#### [EXERCISE DESCRIPTION]
Return, from the data below, each line that contains the word "Task".

#### [STORED DATA]

################

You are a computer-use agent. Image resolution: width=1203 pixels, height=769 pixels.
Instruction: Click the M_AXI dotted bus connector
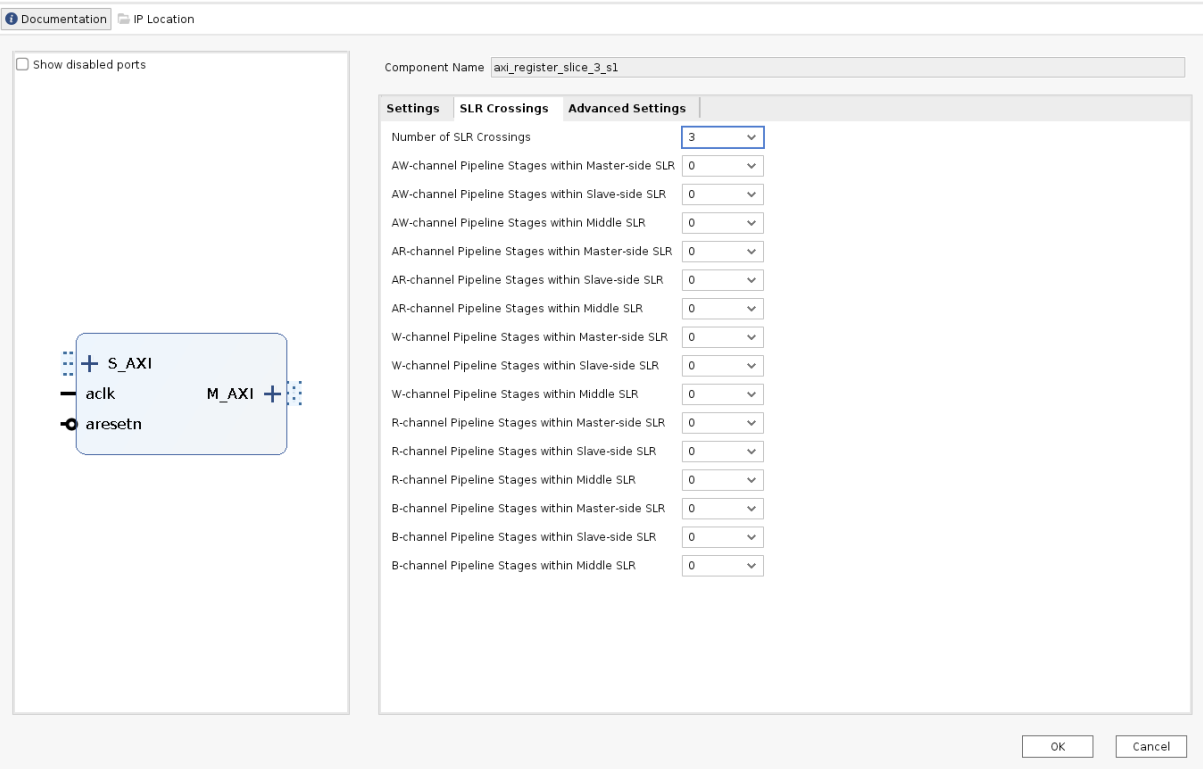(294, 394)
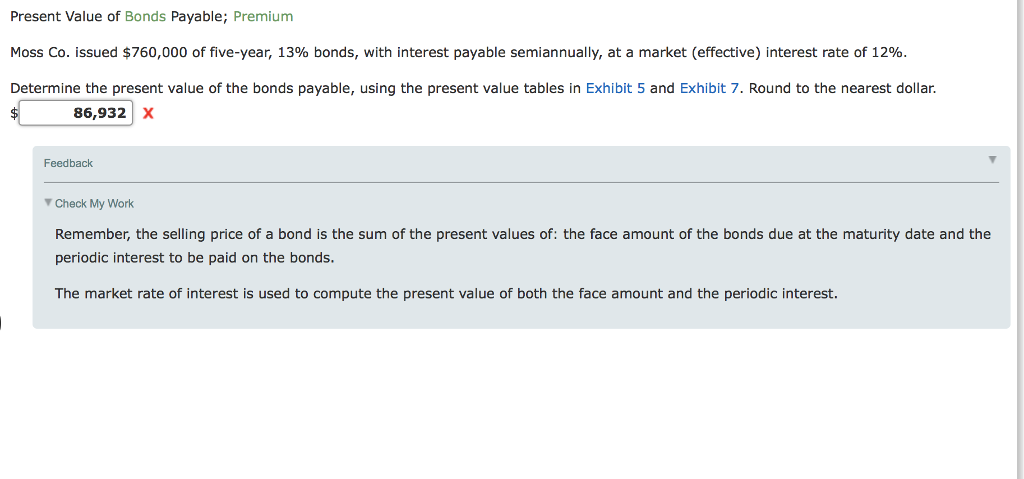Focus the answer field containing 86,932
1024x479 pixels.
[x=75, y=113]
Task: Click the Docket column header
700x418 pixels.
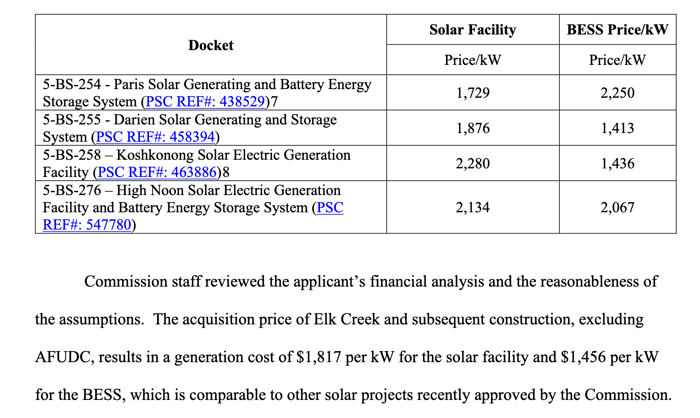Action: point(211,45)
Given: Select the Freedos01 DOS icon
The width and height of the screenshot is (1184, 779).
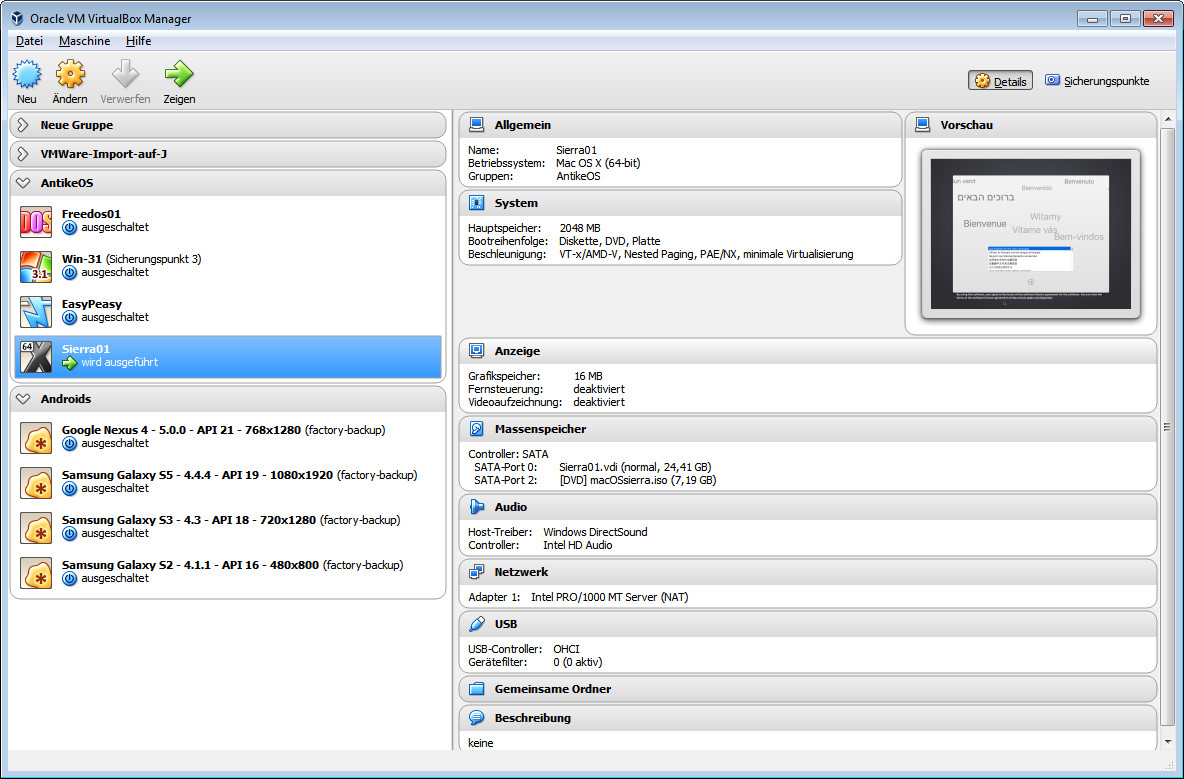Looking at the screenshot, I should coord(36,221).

################

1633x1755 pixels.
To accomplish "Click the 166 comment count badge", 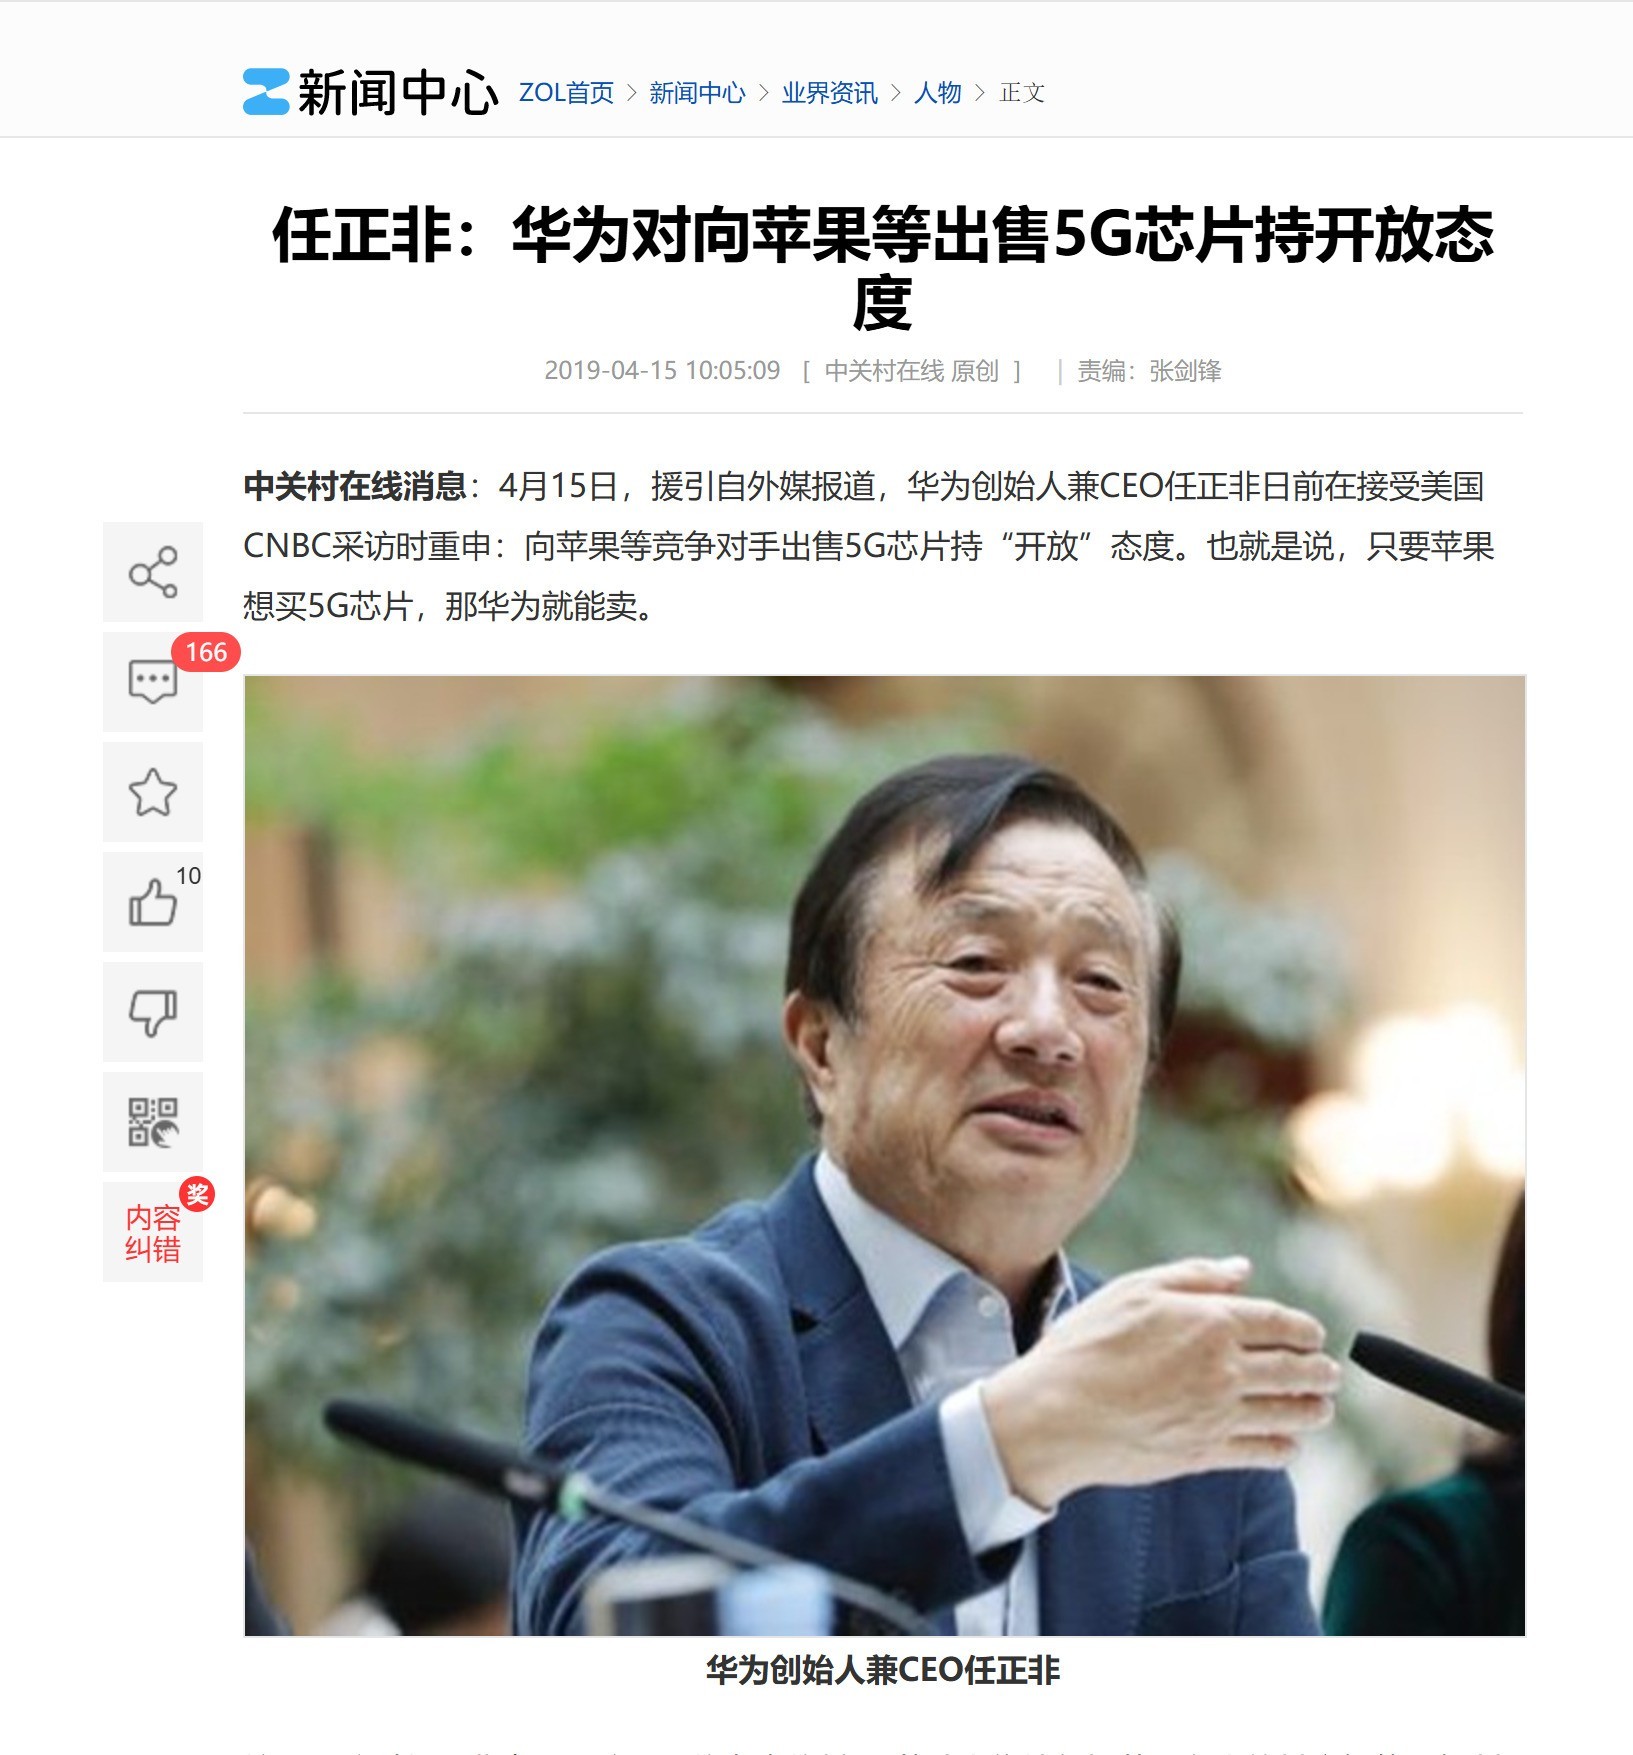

################

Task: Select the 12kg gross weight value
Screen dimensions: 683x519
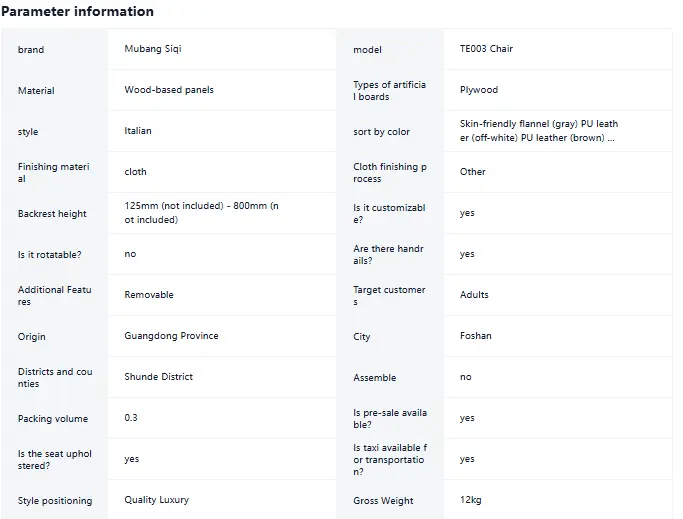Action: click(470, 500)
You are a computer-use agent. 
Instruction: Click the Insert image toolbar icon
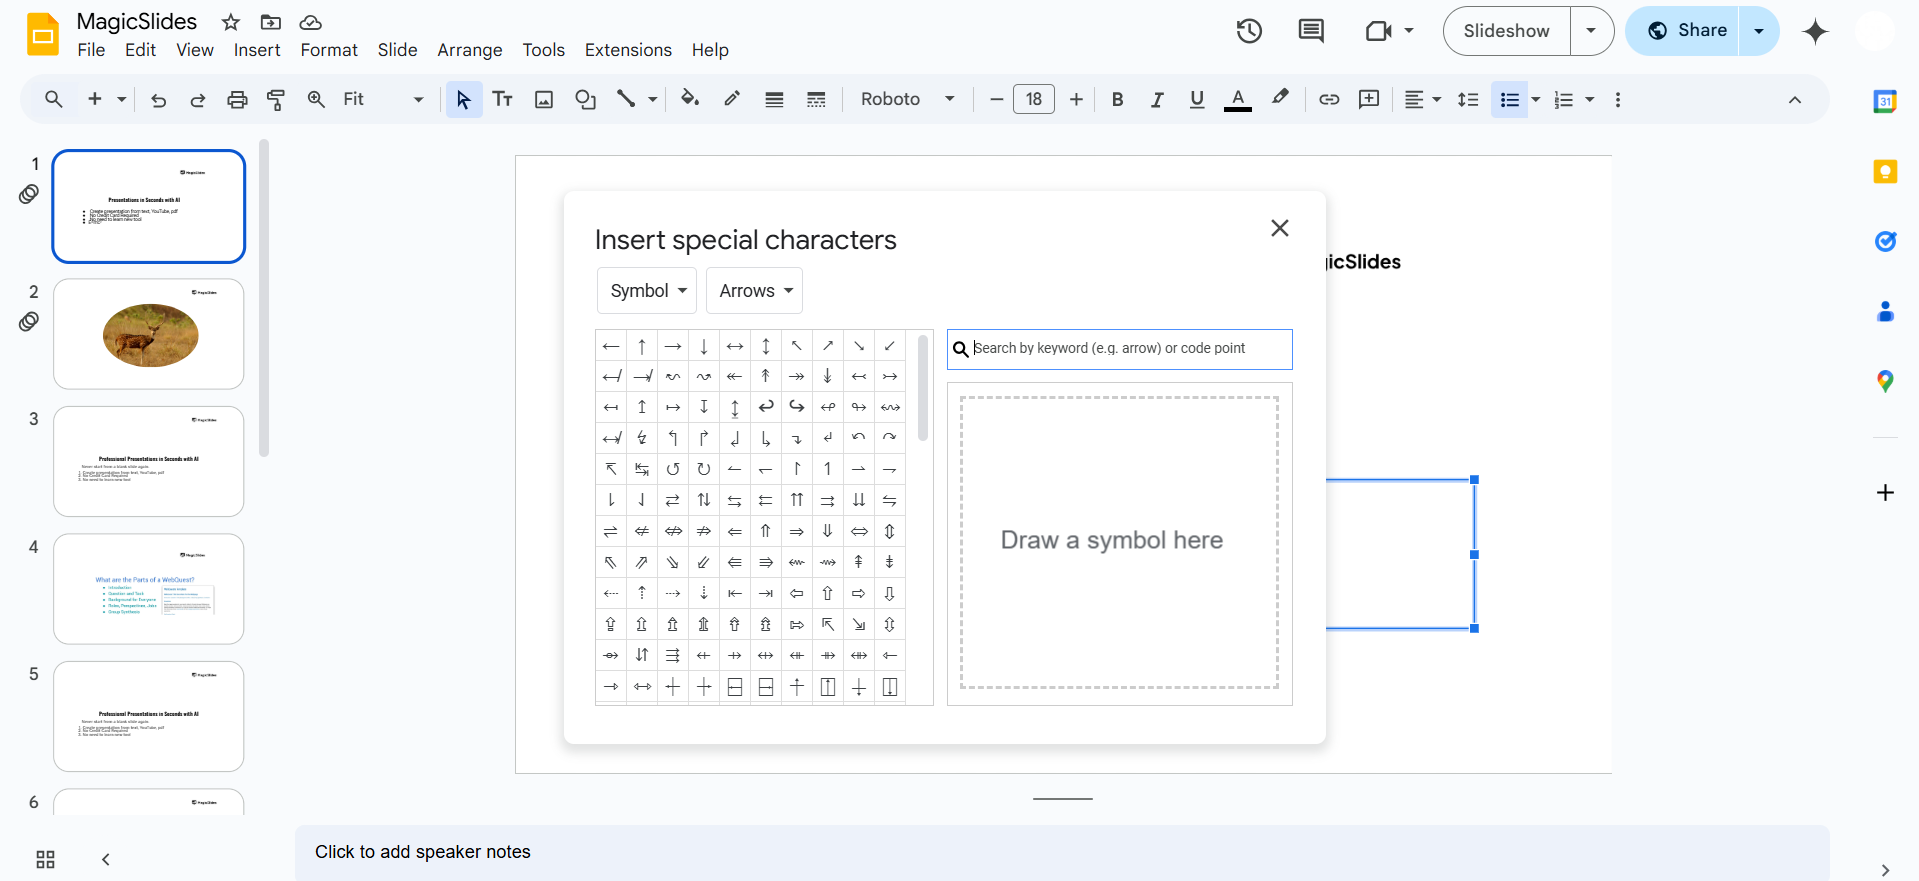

################

#### [RESULT BELOW]
Task: Click the Docket column header
Task: Select the 12kg gross weight value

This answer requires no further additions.